Es el drama de pasar de 60.000 turistas a cero en un pestañear. Ya de Tombuctú y Gao hace años que desertó el turismo. La posibilidad de sufrir un secuestro es tan alta allí que hasta los occidentales que llevaban años viviendo han decidido abandonar ambas regiones. Bouba, guía turístico de Gao, se tuvo que trasladar primero a Bamako y luego a Dakar. La agencia Pointe Afrique creada por Maurice Freund y especializada en el Sahel, que abrió en la década pasada un vuelo directo entre Francia y Gao, lo viene advirtiendo desde hace meses: ahora mismo no es nada recomendable viajar al norte de Malí. Y si lo dice Pointe Afrique…
Campo de desplazados de Sevaré
Los que sí han llegado y en tromba son los “norteños”. De todas las etnias: tuaregs, songhays, peules, bozos, dogones, bambaras… Al menos 30.000 personas se distribuyen por los distintos barrios de la ciudad, en casas de familiares o amigos, esperando que la tormenta escampe. Otros, los más desafortunados, han sido alojados en un campo de desplazados que hay muy cerca de la estación de autobuses de Sevaré, a pocos kilómetros de Mopti. Allí hablamos con Ouaka Traoré, responsable del mismo. “En la actualidad somos 443 personas, 52 familias. Algunos se han ido con la llegada de las lluvias, pero otros no tenemos donde ir”.
El campo presenta buen estado, parece limpio y en condiciones óptimas. Pero claro, no es un hogar. Distintas organizaciones, como la Cruz Roja suiza, han donado material y la comida, al menos, está garantizada. “Lo que queremos es volver a nuestra tierra”, repite una y otra vez Traoré mientras damos una vuelta por el asentamiento.
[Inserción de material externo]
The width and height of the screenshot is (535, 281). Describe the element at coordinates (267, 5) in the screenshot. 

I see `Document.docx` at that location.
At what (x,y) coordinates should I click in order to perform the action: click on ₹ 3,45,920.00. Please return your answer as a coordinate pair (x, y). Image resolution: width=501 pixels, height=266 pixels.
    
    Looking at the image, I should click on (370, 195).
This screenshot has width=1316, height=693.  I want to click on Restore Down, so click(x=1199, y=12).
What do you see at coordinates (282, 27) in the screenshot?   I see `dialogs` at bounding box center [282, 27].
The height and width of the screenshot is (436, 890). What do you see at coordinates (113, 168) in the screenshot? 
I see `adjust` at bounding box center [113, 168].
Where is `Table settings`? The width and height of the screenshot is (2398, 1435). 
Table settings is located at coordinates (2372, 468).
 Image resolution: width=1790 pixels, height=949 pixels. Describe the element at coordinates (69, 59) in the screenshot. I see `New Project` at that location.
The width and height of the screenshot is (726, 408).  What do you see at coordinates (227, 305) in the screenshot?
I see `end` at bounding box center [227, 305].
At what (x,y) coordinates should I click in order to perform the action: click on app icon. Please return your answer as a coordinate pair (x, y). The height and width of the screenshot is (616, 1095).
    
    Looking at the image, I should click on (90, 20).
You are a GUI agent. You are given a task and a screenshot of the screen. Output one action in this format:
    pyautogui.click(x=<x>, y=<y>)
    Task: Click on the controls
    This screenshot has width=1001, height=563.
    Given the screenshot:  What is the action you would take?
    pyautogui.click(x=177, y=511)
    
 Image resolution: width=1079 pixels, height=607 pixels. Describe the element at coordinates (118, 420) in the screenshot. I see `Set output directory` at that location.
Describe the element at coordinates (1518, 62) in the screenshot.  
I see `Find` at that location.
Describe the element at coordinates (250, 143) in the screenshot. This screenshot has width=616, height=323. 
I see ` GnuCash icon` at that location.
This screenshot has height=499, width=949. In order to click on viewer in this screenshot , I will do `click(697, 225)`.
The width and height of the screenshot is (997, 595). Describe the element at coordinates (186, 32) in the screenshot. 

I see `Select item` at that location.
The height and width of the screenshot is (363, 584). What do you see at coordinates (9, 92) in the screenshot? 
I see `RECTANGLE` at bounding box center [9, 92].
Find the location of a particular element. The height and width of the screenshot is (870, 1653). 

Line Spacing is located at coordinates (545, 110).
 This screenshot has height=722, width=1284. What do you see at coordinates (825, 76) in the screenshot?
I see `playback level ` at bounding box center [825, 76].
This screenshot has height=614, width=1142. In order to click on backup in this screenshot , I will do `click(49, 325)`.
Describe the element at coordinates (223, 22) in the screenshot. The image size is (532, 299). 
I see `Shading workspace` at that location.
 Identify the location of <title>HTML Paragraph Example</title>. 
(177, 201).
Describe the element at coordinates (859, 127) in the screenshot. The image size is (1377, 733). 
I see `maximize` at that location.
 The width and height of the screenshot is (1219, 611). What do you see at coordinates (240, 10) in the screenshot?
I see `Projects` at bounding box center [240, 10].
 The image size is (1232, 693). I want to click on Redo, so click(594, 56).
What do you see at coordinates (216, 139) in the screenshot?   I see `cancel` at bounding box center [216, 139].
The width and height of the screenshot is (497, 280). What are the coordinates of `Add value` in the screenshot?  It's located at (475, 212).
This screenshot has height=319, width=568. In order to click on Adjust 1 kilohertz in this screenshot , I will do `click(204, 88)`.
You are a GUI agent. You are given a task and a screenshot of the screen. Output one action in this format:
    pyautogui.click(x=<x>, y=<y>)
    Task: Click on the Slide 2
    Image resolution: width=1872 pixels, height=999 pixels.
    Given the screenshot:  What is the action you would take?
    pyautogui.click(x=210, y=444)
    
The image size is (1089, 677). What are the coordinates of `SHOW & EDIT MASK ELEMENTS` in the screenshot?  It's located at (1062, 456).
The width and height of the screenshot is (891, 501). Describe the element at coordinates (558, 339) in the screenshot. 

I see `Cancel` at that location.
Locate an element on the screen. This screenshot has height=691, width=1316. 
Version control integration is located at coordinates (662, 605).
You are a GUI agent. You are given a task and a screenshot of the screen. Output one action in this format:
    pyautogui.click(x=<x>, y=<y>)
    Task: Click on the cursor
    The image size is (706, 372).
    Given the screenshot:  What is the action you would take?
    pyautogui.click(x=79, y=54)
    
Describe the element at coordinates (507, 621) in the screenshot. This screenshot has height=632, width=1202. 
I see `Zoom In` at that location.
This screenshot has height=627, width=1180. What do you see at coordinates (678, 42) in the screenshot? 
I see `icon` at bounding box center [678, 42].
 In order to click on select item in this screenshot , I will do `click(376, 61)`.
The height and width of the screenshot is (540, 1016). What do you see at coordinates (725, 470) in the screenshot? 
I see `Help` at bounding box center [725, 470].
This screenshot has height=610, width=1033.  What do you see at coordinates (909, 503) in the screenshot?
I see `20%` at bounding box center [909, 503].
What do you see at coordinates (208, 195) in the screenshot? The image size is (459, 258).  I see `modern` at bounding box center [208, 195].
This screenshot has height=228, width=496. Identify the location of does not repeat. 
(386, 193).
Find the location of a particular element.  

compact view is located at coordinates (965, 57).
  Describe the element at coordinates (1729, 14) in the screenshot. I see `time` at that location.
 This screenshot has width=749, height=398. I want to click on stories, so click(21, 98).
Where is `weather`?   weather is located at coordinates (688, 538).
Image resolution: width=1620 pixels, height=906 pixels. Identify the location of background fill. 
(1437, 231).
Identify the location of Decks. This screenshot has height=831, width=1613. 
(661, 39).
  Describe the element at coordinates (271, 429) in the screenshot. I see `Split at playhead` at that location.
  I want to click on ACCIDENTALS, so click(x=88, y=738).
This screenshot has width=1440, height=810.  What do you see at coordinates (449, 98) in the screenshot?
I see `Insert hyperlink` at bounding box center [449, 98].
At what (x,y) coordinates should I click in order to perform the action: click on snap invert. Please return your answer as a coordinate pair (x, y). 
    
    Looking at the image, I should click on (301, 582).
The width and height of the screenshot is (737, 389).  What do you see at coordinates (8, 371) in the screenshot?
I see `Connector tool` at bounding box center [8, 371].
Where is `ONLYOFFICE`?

Y pienso en esta imagen de malienses desplazados de sus casas por otros malienses y por gentes venidas de otros países (muchos de los yijadistas que hoy ocupan el norte proceden de Argelia, Mauritania, Níger, Nigeria o incluso Pakistán y Somalia). Y ya llevan cuatro meses así.
Desplazados en el campo de Sevaré
Cae la noche. A lo lejos, los relámpagos incesantes de una tormenta dan la impresión de que Dios intenta encender un neón que no acaba de arrancar, como en esos tugurios africanos donde se vende alcohol al amparo de una luz mortecina. Y el presagio, como siempre, se convierte en agua. Llueve a cántaros y yo regreso a Bamako. Viajo solo en un autobús de línea y me siento al lado de un joven songhay de Tombuctú llamado Ousmane que va hasta Bobo Dioulasso (Burkina Faso) a terminar sus estudios de Económicas. “De mi ciudad se han ido todos. El problema es que los que un día son del MNLA (rebeldes tuareg), mañana son de Ansar Dine y pasado mañana de Muyao. Nunca sabes”, asegura.
Mopti se aleja y la conversación con Ousmane coge otros derroteros. Atrás quedan cuatro días en un lugar plagado de miradas de desconfianza, de susurros al oído, de gente que te recibe con kalashnikov al hombro, de paseos entre el barro, el ruido y la gente, de miedo al que pasa, de miedo al que mira y de miedo al que escucha. Y pienso que ojalá que la próxima vez que vuelva a Mopti me haya podido desembarazar de esa pesada carga. Y que el bar Bozo sobre el río Níger esté lleno de guiris y que las pinazas no den abasto a llevar turistas hasta Tombuctú.